__EXERCISE INPUTS__:

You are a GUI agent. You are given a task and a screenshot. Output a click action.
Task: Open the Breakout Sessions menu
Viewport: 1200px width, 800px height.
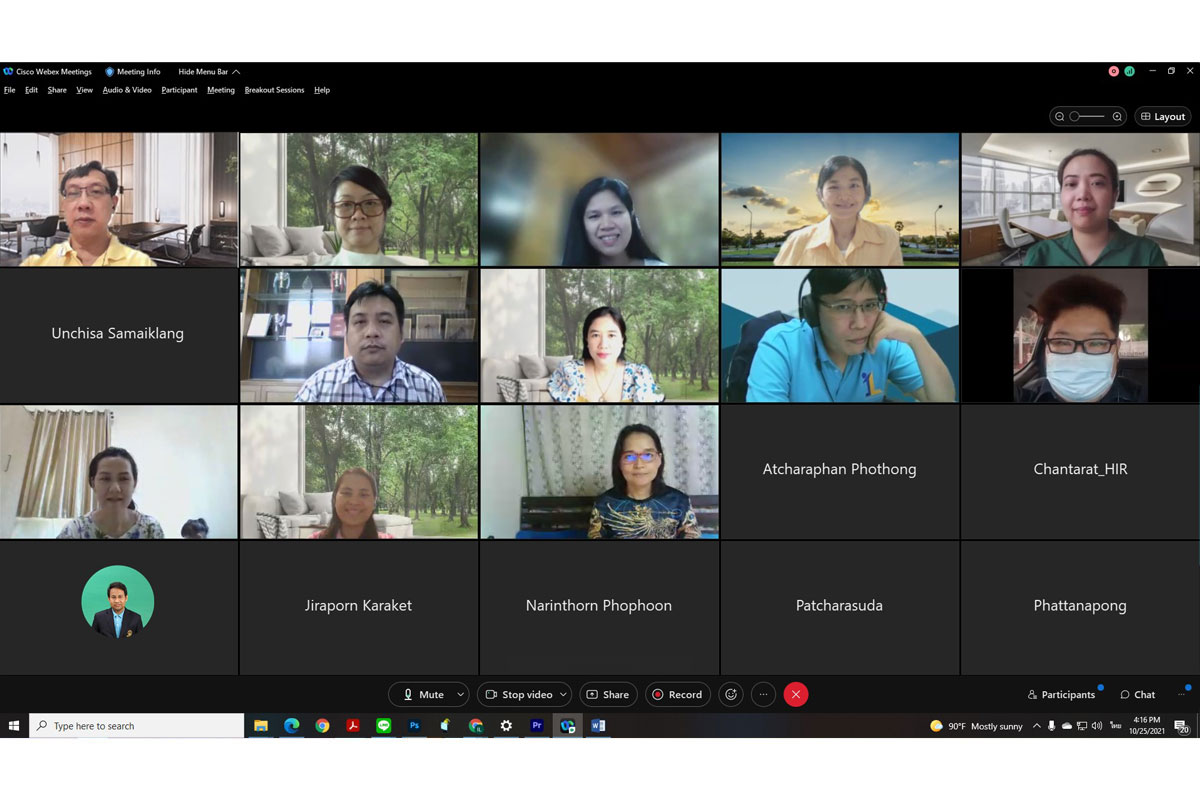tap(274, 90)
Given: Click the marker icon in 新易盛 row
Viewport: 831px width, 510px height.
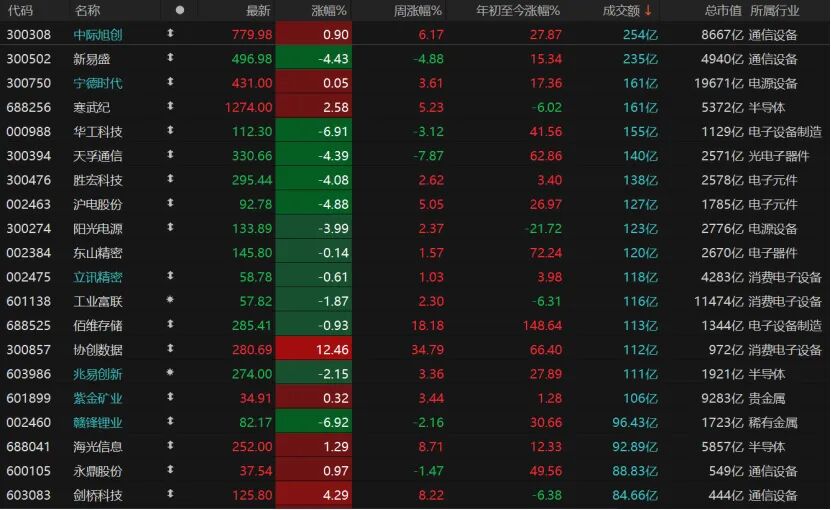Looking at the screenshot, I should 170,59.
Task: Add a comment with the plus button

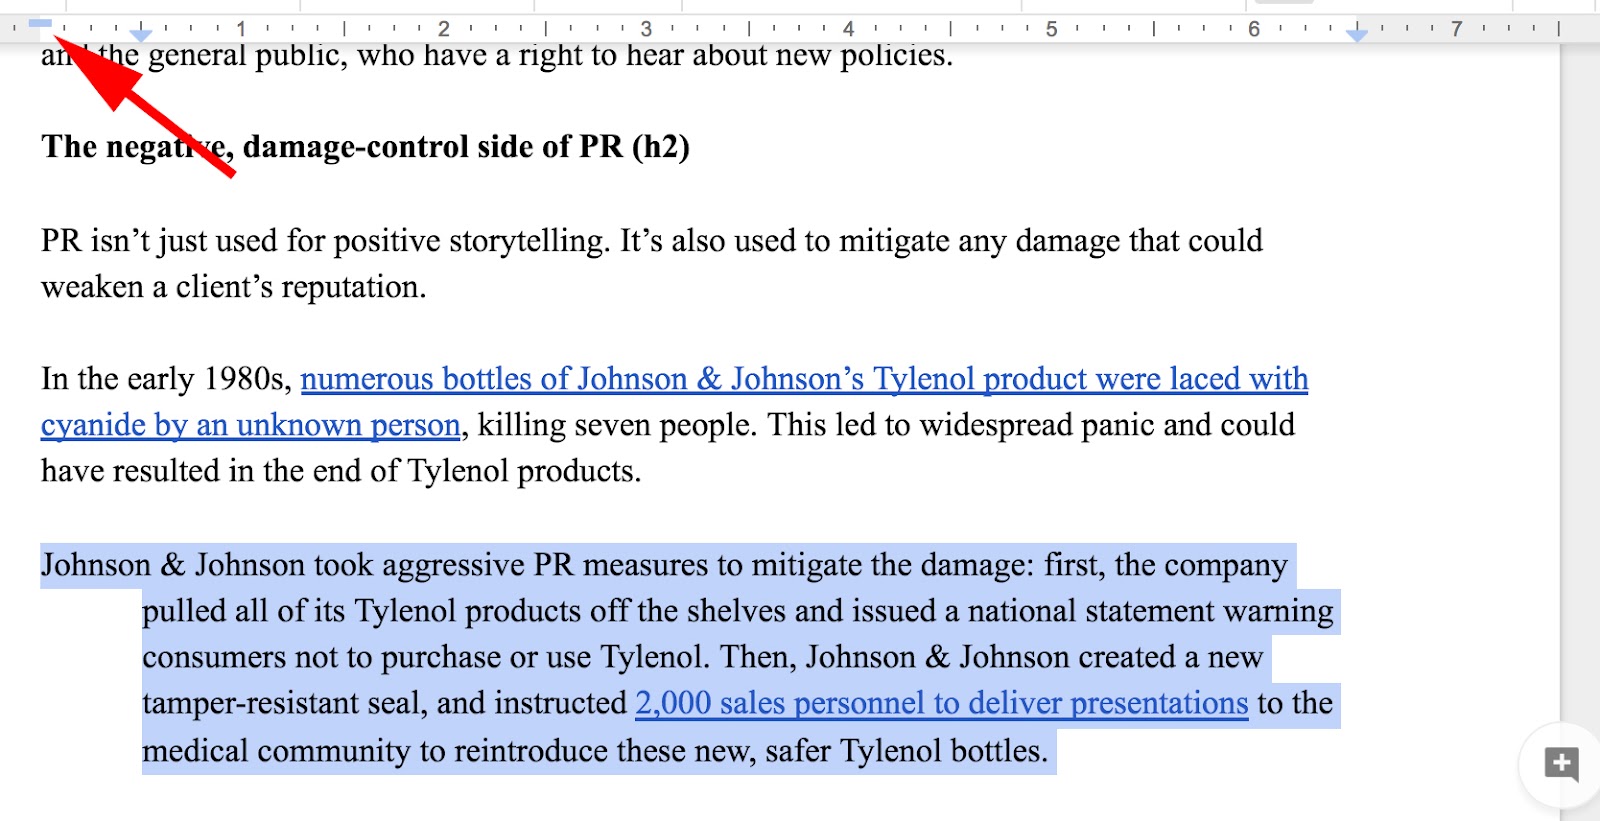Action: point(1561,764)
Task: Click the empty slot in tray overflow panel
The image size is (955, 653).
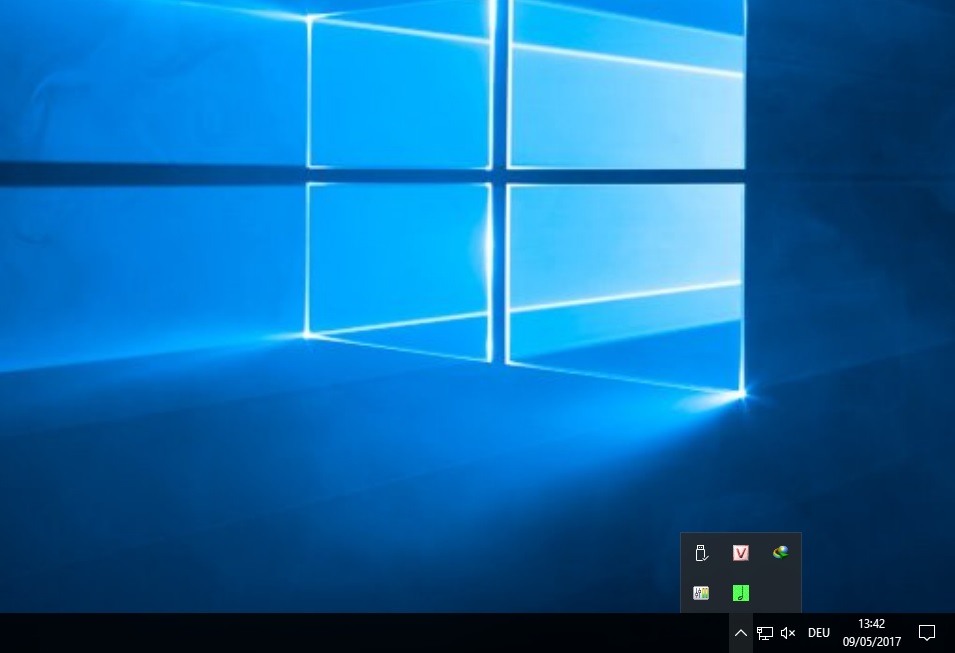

__WHAT THE TASK ASKS__: Count the lines in the entries above that contain the string "width". Reply with the number alone.

__WRITTEN ANSWER__: 2